Das vierte Kapitel "Single Sites – Locations, Architecture, Garrison and Functions" umfasst schließlich die Untersuchung der spezifischen Entwicklung einzelner Festungsanlagen. Die Beiträge "City Wall(s) in Avaris" (S. 241-249) von Irene Forstner-Müller, "Hisn al-Bab: More Symbol than Substance" (S. 251-268) von Pamela Rose und Alison Gascoigne, "The Garrison and Inhabitants: A View from Askut" (S. 269-291) von Stuart Tyson Smith, "Dorginarti: Fortress at the Mouth of the Rapids" (S. 293-307) von Lisa Heidorn, "A Stone Building in the Desert Sands – Some Remarks on the Architecture of the Gala Abu Ahmed Fortress" (S. 309-319) von Dieter Eigner und "Far from the Nile – The Gala Abu Ahmed Fortress in Lower Wadi Howar (Northern Sudan)" (S. 321-352) von Friederike Jesse erweitern und konkretisieren die in den vorherigen Kapiteln systematisierten Aspekte des Festungs- und Befestigungswesens in den nordostafrikanischen Grenzregionen anhand konkreter Befunde und Grabungsberichte.

Obwohl die Beiträge für Nichtägyptologen und -archäologen aufgrund der sich vielfältig niederschlagenden methodologischen Spezifik (Vermessungs- und Substanzangaben sowie teilweise umfangreiche Hieroglyphen-Transkription) und beispielsweise widersprüchlichen Diskussionen um den Horusweg auf den ersten Blick abschreckend wirken, liefert der Tagungsband Erkenntnispotenzial auch für den "einfachen Historiker". So weist der Band dem geneigten (Militär-)Historiker anhand der Besonderheiten des nordostafrikanischen Raumes (starke Abhängigkeit von knappen Wasserressourcen, weite ungeschützte und vor allem schwer zu verteidigende Wüstenregionen) ein Pluriversum unterschiedlichster Ansätze, von garnisonshistorischen, über sozio-ökonomische, zu geo-politischen Perspektiven und Fragestellungen auf.
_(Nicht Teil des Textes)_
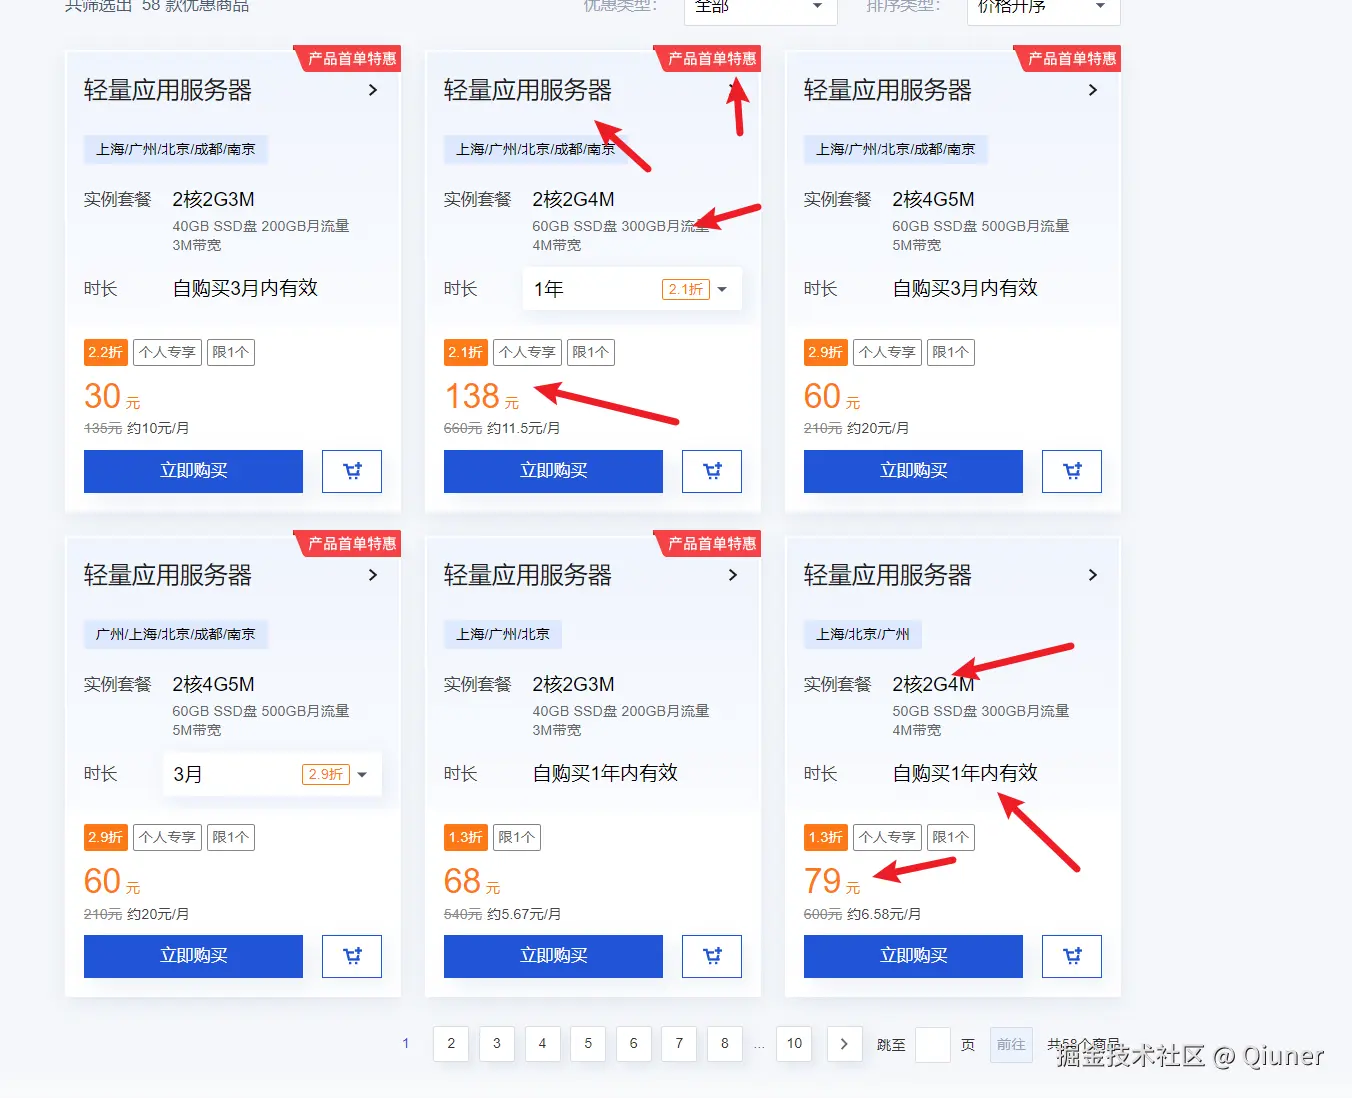
Task: Add the 138元 server to cart
Action: click(712, 471)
Außerdem unterstreichen die Beiträge die unmittelbare Eingebundenheit des Befestigungswesens in den ökonomischen und sozialen Alltag des unmittelbaren und regionalen Umfeldes. Der Verdienst von "The Power of Walls" ist es daher, sowohl kontextspezifisch, als auch Regionen und Epochen übergreifend für eine Vielzahl von Fragestellungen bezüglich des Festungswesens zu sensibilisieren.

[1] Vgl. Khaled Hakami, Evolution durch Krieg. Oder warum der Krieg nicht der Vater aller, aber doch der meisten Dinge ist, in: Gerfried Mandl/Ilja Steffelbauer (Hrsg.), Krieg in der antiken Welt (Krieg und Gesellschaft), Essen 2007, S. 11-31. Hier S. 13-17.
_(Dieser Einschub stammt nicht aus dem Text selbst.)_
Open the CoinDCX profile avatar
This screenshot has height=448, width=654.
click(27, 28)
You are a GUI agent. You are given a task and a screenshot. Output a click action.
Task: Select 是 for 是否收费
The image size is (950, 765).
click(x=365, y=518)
[2] Ein Tagungsbericht findet sich auf der Seite des Heinrich-Barth-Instituts. URL: http://www.heinrich-barth-gesellschaft.de/pdf/Kurier_01_11/HB-Kurier_201..., Abruf: 31.05.2014, 13:20 Uhr.

Friederike Jesse/Carola Vogel (Hrsg.), The Power of Walls. Fortifications in Ancient Northeastern Africa, Proceedings of the International Workshop held at the University of Cologne 4th – 7th August 2011 (Colloquium Africanum, Beiträge zur interdisziplinären Afrikaforschung, Bd. 5), Köln 2013. ISBN 978-3-927688-39-1; 360 S.; € 29.